גם S/PDIF טוב יותר, גם אם זה לא נובע ממבחן זה ישירות
http://db.audioasylum.com/cgi/m.mpl?forum=digital&n=148562
Both the SB3 and touch have separate crystals for 44.1 and 48 families. The ones in the Touch are little lower in jitter but not by a very large amount.
Both the SB3 and Touch have a "clock mux", this chooses which crystal is used for generating the rate of the output stream.
In both the Touch and SB3 the signals go through a "connector board" which contains the external world jacks.
Now to the differences:
SB3: the clock muxing takes place in the FPGA, the S/PDIF generation takes place in the FPGA. It goes from the FPGA directly to the 75ohm line driver then on to the connector board. On the connector board the trace widths and spacing are not optimized for proper 75ohm impedance. The EMI suppression network does strange things to the impedance of the signal driving the line, the result is a major increase in reflections on the transmission line to the DAC.

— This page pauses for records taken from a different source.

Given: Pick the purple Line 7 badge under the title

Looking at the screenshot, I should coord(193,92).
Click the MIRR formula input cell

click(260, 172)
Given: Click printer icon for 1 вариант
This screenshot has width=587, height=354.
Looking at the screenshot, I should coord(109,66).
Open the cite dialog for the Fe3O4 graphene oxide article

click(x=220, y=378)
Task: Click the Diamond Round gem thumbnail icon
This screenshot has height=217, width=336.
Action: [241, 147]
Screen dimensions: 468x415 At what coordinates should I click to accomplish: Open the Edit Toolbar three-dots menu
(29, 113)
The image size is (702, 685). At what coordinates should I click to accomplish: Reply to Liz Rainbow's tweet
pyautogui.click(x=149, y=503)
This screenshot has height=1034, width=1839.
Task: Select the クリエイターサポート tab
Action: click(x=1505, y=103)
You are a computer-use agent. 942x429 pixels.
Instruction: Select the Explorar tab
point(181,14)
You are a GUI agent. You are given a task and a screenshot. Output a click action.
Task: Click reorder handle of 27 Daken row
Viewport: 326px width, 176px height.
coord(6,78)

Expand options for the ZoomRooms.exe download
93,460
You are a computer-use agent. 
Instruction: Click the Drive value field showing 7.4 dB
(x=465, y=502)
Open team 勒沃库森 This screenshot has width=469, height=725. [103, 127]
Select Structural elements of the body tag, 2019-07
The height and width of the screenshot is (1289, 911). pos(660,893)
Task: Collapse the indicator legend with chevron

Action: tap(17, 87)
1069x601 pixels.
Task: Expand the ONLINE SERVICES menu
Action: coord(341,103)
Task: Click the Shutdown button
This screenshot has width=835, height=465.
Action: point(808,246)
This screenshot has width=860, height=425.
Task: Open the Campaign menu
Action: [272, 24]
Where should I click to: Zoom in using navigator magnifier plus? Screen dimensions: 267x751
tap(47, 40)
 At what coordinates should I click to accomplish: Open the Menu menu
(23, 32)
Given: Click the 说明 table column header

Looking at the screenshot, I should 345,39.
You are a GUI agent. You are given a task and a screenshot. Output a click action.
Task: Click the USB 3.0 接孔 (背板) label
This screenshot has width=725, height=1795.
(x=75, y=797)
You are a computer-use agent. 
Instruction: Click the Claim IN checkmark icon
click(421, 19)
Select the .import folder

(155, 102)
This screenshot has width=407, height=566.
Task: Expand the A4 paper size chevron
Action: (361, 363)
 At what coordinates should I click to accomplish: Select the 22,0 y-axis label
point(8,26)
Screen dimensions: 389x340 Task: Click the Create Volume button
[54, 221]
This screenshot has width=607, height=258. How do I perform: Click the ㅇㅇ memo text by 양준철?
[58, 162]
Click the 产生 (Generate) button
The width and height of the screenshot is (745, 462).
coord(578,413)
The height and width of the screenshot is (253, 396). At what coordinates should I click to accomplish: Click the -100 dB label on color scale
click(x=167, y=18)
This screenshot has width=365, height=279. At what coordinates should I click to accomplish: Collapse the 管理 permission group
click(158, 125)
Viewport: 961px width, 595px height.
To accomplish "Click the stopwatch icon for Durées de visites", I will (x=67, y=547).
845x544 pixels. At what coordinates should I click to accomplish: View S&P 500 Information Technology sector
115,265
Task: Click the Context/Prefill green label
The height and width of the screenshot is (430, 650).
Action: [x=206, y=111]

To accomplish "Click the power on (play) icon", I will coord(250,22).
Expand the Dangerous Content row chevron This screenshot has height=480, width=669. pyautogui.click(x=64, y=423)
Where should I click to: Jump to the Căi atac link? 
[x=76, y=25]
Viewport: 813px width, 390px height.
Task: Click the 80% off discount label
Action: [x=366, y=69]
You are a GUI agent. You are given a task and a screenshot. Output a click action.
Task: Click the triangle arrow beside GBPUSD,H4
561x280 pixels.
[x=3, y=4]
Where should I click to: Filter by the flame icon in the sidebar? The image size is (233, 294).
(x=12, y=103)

Touch: the clock muxing is handled by a separate low jitter mux which drives a low jitter flop which is used to reclock the S/PDIF data stream. The 75ohm line driver is a better design than the one in the SB3 giving lower jitter performance. There is no EMI suppression network as in the SB3. The trace widths and spacings on the connector board are much closer to producing 75ohms than those on the SB3.
The net result is a significantly lower jitter S/PDIF stream with much lower reflections than on the SB3.
I have not done much testing with the TOSLINK out. You should still get the advantages of the lower jitter S/PDIF stream to begin with. The power supply regulation and decoupling in the Touch is better than the SB3 so that might help the TOSLINK. My guess is that the differences in TOSLINK between SB3 and Touch are not going to be as great as the differences in coax.
The designers of the Touch seem to have put a fair amount of effort into optimizing the S/PDIF output. The SB3 did not seem to get that much design effort on the S/PDIF.